Another limitation to the use of unattended RHR in clinical practice is the lack of a precise cutoff to distinguish between normal and high RHR. The same problem has been encountered with standard office RHR and has been the subject of much debate in the literature [18]. Most studies found a significant increase in risk for an office heart rate ≥ 80–85 bpm, which roughly corresponded to the upper quintile of the RHR distribution. However, as pointed out by Sobieraj and Coll in their article, also lower threshold levels were identified as limits of normality [15]. For example, the authors of the INVEST trial found an increased cardiovascular risk at RHR > 75 bpm [19]. However, it should be pointed out that the relationship between RHR and cardiovascular risk is a continuous one, and thus the adoption of a precise cutoff of normality is arbitrary. On the basis of an analysis performed within the frame of the SPRINT study, Sobieraj et al. claimed that an increase in cardiovascular risk was present for an unattended RHR > 70 bpm, which could thus be considered as a threshold for tachycardia [20]. However, Figure 3 of their article shows that in multivariable Cox models for the clinical composite endpoint event, there was a progressive increase in risk with increasing unattended RHR in both people with and without previous cardiovascular events. Thus, also for unattended RHR, the choice of a cutoff appears to be arbitrary. When studying the agreement of unattended office tachycardia with the other measurement modalities, the authors used both the 70 and the 80 bpm thresholds, which is a widely accepted level for RHR in clinical practice [18]. Although according to Kappa statistics the agreement between the attended and unattended RHR measurements was good, Cohen's kappa coefficient was < 0.80 for both RHR cutoffs [15], indicating that in some participants attended office tachycardia could not be confirmed by the unattended measurement. The better agreement of unattended RHR with daytime heart rate in the Sobieraj et al. study suggests that in some individuals office tachycardia may be due to an exaggerated alerting reaction at the time of RHR measurement.

There is no doubt that the increase in RHR that occurs during attended oscillometric measurement is the consequence of an alerting response of the patient, as documented by Grassi and Coll in an elegant laboratory experiment [21]. These authors showed that there is a concomitant increase in RHR and sympathetic nerve traffic to the skin vascular district during the attended measurement and that both increases can be offset when the measurement is made in the absence of the medical staff.

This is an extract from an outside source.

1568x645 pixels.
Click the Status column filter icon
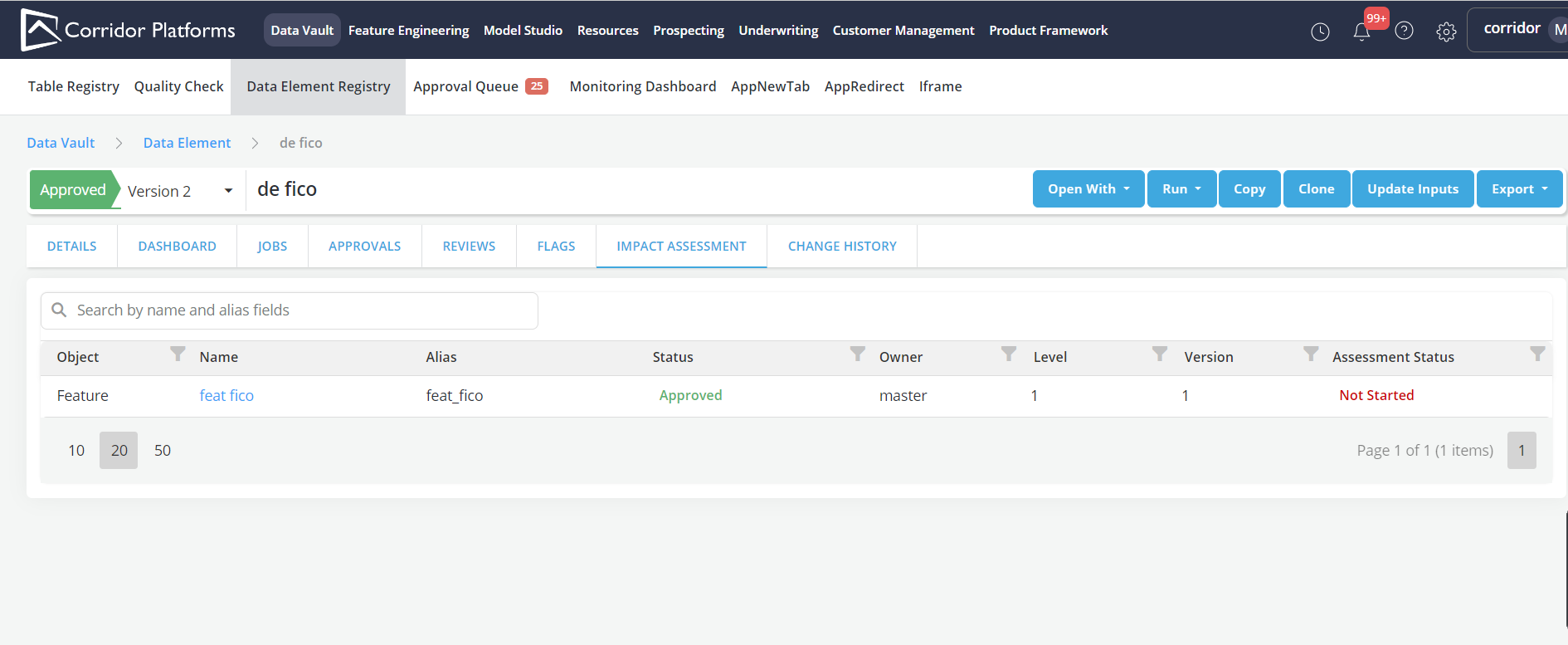tap(858, 354)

However, until now, a comprehensive evaluation on the comparability of unattended RHR measurement with conventional office RHR and other measurement modalities was not available. The study by Sobieraj et al. has filled this gap by providing comparative values between these methods of measurement [15]. If unattended RHR data are to be used in clinical practice, measurements must closely adhere to the procedures recommended by scientific societies for the measurement of unattended BP, including multiple readings obtained with a fully automated oscillometric device while the subject rests alone in a quiet environment [6]. Although unattended RHR measurement may be helpful for identifying people with true tachycardia, the method has the same limitations as those reported for BP measurement [6]. The unattended modality requires appropriate spaces, proper instrumentation, and dedicated healthcare personnel, factors that limit its application not only in routine clinical practice but even in hypertension clinics. Normal RHR values are not available for this technique and are difficult to identify. According to Sobieraj and Coll, unattended RHR data should be the same as for daytime heart rate, but also for ambulatory heart rates there is much controversy about the upper limits of normality [22]. Finally, no evidence exists on the ability of unattended RHR to predict adverse cardiovascular outcomes in the general population, as the only available data have been obtained in the hypertensive population of the SPRINT trial [20].

The author declares no conflicts of interest.